- [Problem description]:
Convert the entries below into a Markdown table with the columns Row and Line. Number each nonblank line and leave out the blank ones.

········

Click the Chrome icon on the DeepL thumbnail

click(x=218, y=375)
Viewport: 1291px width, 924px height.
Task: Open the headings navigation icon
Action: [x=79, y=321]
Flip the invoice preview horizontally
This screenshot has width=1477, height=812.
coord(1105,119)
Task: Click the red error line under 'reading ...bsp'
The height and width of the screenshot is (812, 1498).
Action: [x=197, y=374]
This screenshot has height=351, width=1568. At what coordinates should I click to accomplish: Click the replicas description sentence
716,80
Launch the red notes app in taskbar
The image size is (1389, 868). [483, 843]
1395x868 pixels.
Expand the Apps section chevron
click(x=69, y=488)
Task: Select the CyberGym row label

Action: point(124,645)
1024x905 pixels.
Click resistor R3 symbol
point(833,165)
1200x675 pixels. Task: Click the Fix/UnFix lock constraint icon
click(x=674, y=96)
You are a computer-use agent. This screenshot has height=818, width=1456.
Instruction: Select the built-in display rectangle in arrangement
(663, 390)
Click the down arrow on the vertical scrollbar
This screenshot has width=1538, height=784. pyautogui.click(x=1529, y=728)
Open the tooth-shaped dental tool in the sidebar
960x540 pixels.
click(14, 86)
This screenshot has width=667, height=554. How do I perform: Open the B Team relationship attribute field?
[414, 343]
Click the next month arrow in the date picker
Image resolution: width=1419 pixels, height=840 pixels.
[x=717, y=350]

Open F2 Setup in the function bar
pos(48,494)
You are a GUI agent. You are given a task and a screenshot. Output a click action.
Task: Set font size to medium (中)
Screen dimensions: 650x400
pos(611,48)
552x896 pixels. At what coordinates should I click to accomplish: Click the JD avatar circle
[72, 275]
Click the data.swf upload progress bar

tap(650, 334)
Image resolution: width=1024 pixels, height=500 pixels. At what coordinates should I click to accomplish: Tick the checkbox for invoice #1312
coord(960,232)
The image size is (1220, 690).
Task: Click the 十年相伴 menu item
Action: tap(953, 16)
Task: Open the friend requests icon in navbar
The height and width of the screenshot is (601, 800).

········

- [Answer for this exercise]:
| Row | Line |
|---|---|
| 1 | Click the Chrome icon on the DeepL thumbnail |
| 2 | click(x=218, y=375) |
| 3 | Viewport: 1291px width, 924px height. |
| 4 | Task: Open the headings navigation icon |
| 5 | Action: [x=79, y=321] |
| 6 | Flip the invoice preview horizontally |
| 7 | This screenshot has width=1477, height=812. |
| 8 | coord(1105,119) |
| 9 | Task: Click the red error line under 'reading ...bsp' |
| 10 | The height and width of the screenshot is (812, 1498). |
| 11 | Action: [x=197, y=374] |
| 12 | This screenshot has height=351, width=1568. At what coordinates should I click to accomplish: Click the replicas description sentence |
| 13 | 716,80 |
| 14 | Launch the red notes app in taskbar |
| 15 | The image size is (1389, 868). [483, 843] |
| 16 | 1395x868 pixels. |
| 17 | Expand the Apps section chevron |
| 18 | click(x=69, y=488) |
| 19 | Task: Select the CyberGym row label |
| 20 | Action: point(124,645) |
| 21 | 1024x905 pixels. |
| 22 | Click resistor R3 symbol |
| 23 | point(833,165) |
| 24 | 1200x675 pixels. Task: Click the Fix/UnFix lock constraint icon |
| 25 | click(x=674, y=96) |
| 26 | You are a computer-use agent. This screenshot has height=818, width=1456. |
| 27 | Instruction: Select the built-in display rectangle in arrangement |
| 28 | (663, 390) |
| 29 | Click the down arrow on the vertical scrollbar |
| 30 | This screenshot has width=1538, height=784. pyautogui.click(x=1529, y=728) |
| 31 | Open the tooth-shaped dental tool in the sidebar |
| 32 | 960x540 pixels. |
| 33 | click(14, 86) |
| 34 | This screenshot has width=667, height=554. How do I perform: Open the B Team relationship attribute field? |
| 35 | [414, 343] |
| 36 | Click the next month arrow in the date picker |
| 37 | Image resolution: width=1419 pixels, height=840 pixels. |
| 38 | [x=717, y=350] |
| 39 | Open F2 Setup in the function bar |
| 40 | pos(48,494) |
| 41 | You are a GUI agent. You are given a task and a screenshot. Output a click action. |
| 42 | Task: Set font size to medium (中) |
| 43 | Screen dimensions: 650x400 |
| 44 | pos(611,48) |
| 45 | 552x896 pixels. At what coordinates should I click to accomplish: Click the JD avatar circle |
| 46 | [72, 275] |
| 47 | Click the data.swf upload progress bar |
| 48 | tap(650, 334) |
| 49 | Image resolution: width=1024 pixels, height=500 pixels. At what coordinates should I click to accomplish: Tick the checkbox for invoice #1312 |
| 50 | coord(960,232) |
| 51 | The image size is (1220, 690). |
| 52 | Task: Click the 十年相伴 menu item |
| 53 | Action: tap(953, 16) |
| 54 | Task: Open the friend requests icon in navbar |
| 55 | The height and width of the screenshot is (601, 800). |